In 2015, Range produced a total of around 205,000 barrels of oil from its acreage in the country and has a full year guidance figure for 2016 of 2,500 barrels of oil per day.
The company now plans to drill the MD 51-2 development well "early next month" after receiving regulatory approval, and that will be the second of a six well programme spanning 2016. The well will be a directional well to be drilled to a total depth of 3,900 feet to test the Middle and Upper Cruse sands, which were encountered with the MD 250 well.
The MD 250 well identified multiple hydrocarbon bearing zones, with an estimated net pay of over 140 feet. The new well will be drilled from the same drilling pad as the MD 250 well, using a 4,000 metre rig. The wellhead is located approximately 20 feet from the MD 250 well and the rig is currently being moved to the site by the drilling company.
"The company expects to spud the well in July and will provide a further update to all shareholders upon spudding. In line with safety requirements, production testing operations of the MD 250 and MD 51-2 wells will be performed only once all drilling operations on the pad area are completed," said Range.
The other four wells to be drilled this year in Trinidad comprise of two development wells in Morne Diablo, one development well in Beach Marcelle, and one exploration well in the Guayaguayare block.
Range is also conducting a workover programme on its existing wells in the country, aimed at improving the efficiency and production rates. Range said Wednesday it has reviewed that programme to focus on the "most economic wells", without providing further detail, and said it will keep the workover programme under a regular review and carry on workover operations on the most profitable wells.

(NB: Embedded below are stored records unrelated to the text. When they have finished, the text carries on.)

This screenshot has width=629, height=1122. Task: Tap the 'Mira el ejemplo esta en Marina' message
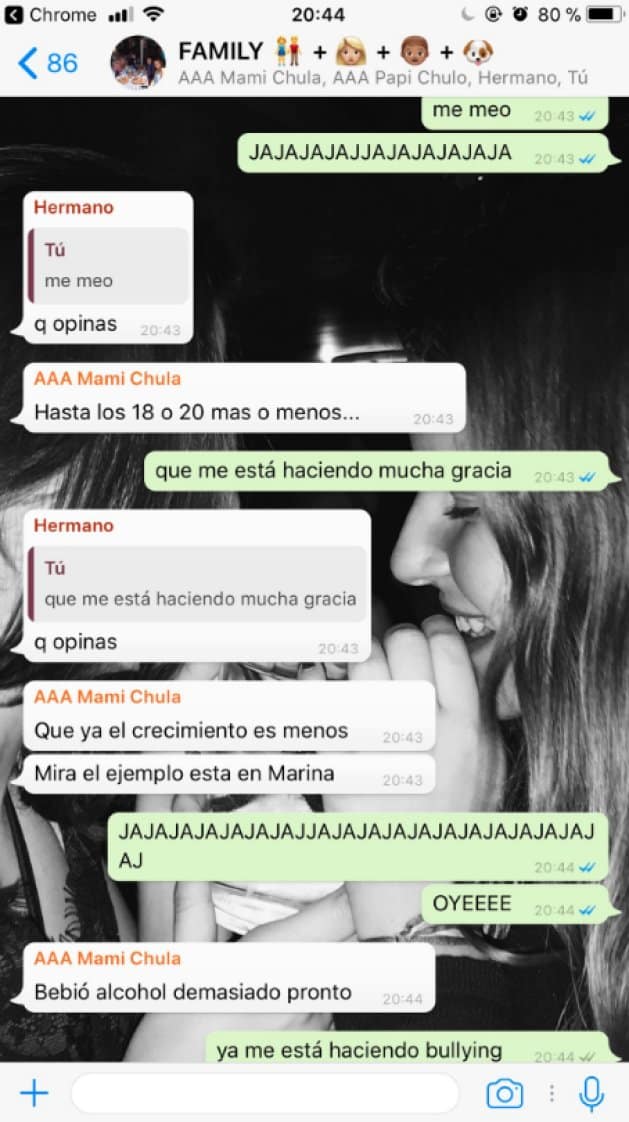(229, 774)
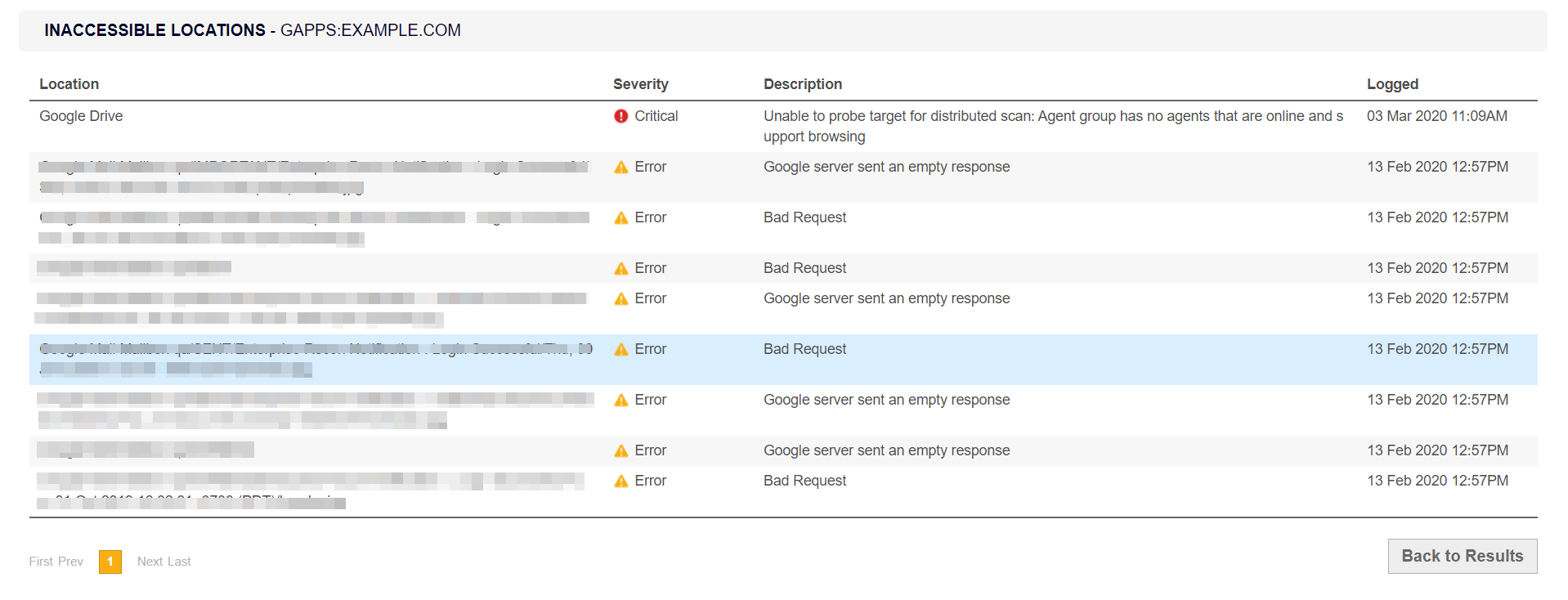Click the red Critical severity icon
The image size is (1568, 600).
coord(621,117)
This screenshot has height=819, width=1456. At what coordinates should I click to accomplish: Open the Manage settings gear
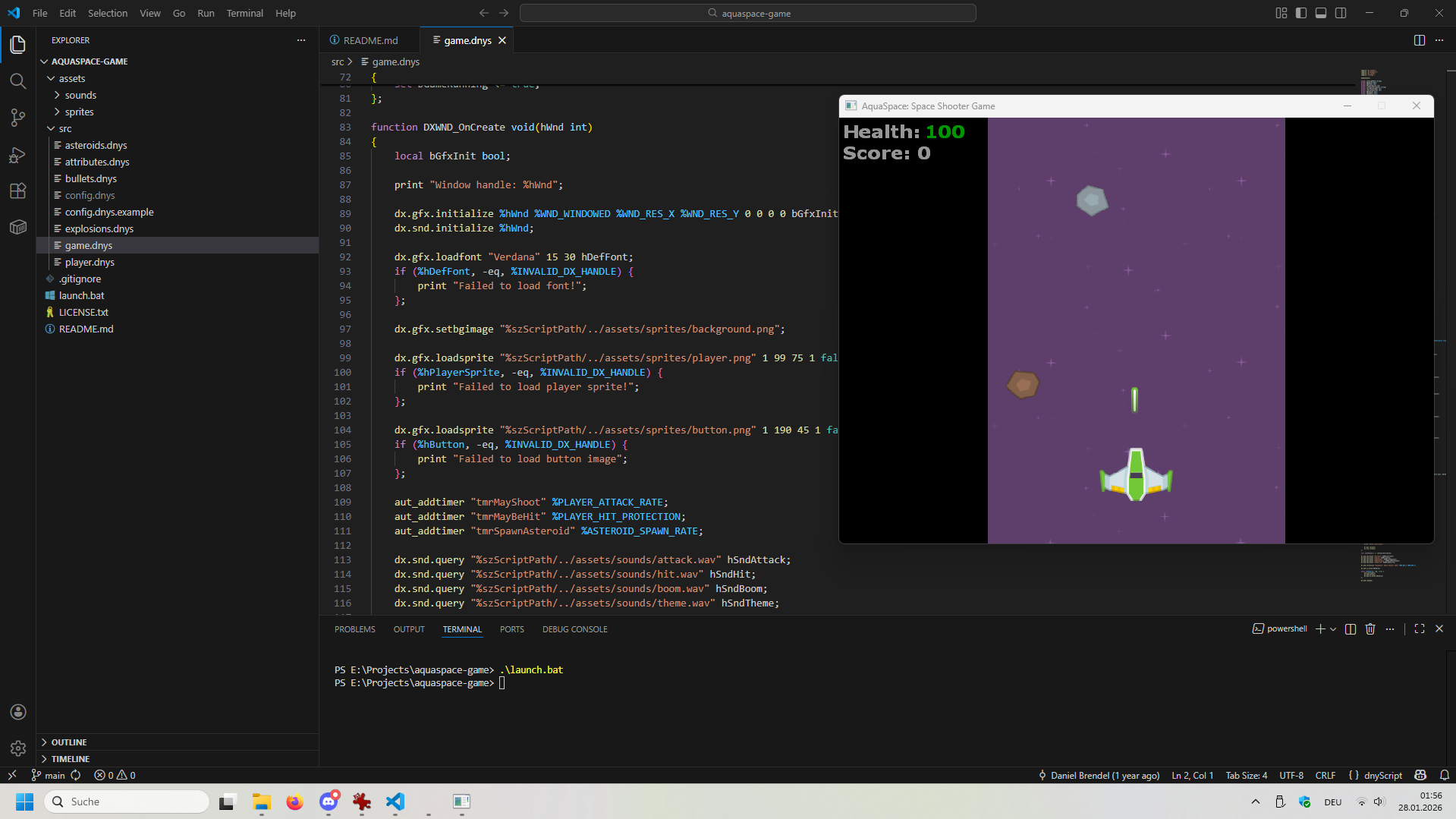(18, 748)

"The company conservatively estimates that the five development wells from the 2016 work programme will add approximately 500 barrels of oil per day to current production levels by the end of this year. Range reiterates its previous production guidance of 2,500 barrels of oil per day by the end of 2017, with the majority of this production growth to come from waterflood projects," said Range.
In addition, LandOcean, which is providing a rolling credit for drilling services that are being used by Range, has agreed to extend the terms of the credit to a 24-month period from the original 12-month period.
The other terms remain unchanged and Range will still pay interest of 10% per year.
LandOcean has also agreed to extend the repayment date for the USD2.5 million charge for work connected with a purchase order by a further 12-month period. LandOcean agreed to provide a total of USD5.0 million to Range to cover the costs of services being provided by LandOcean, and Range has already repaid USD2.5 million after making a payment in the third quarter of 2015.
"Range is encouraged by the ongoing support from its strategic partner, particularly during lower commodity prices. These extended credit terms are extremely beneficial to Range, as it allows the company to repay LandOcean from future cashflows once the expected production levels ramp up," said the company.
Range shares were trading up 6.1% to 0.340 pence per share on Wednesday.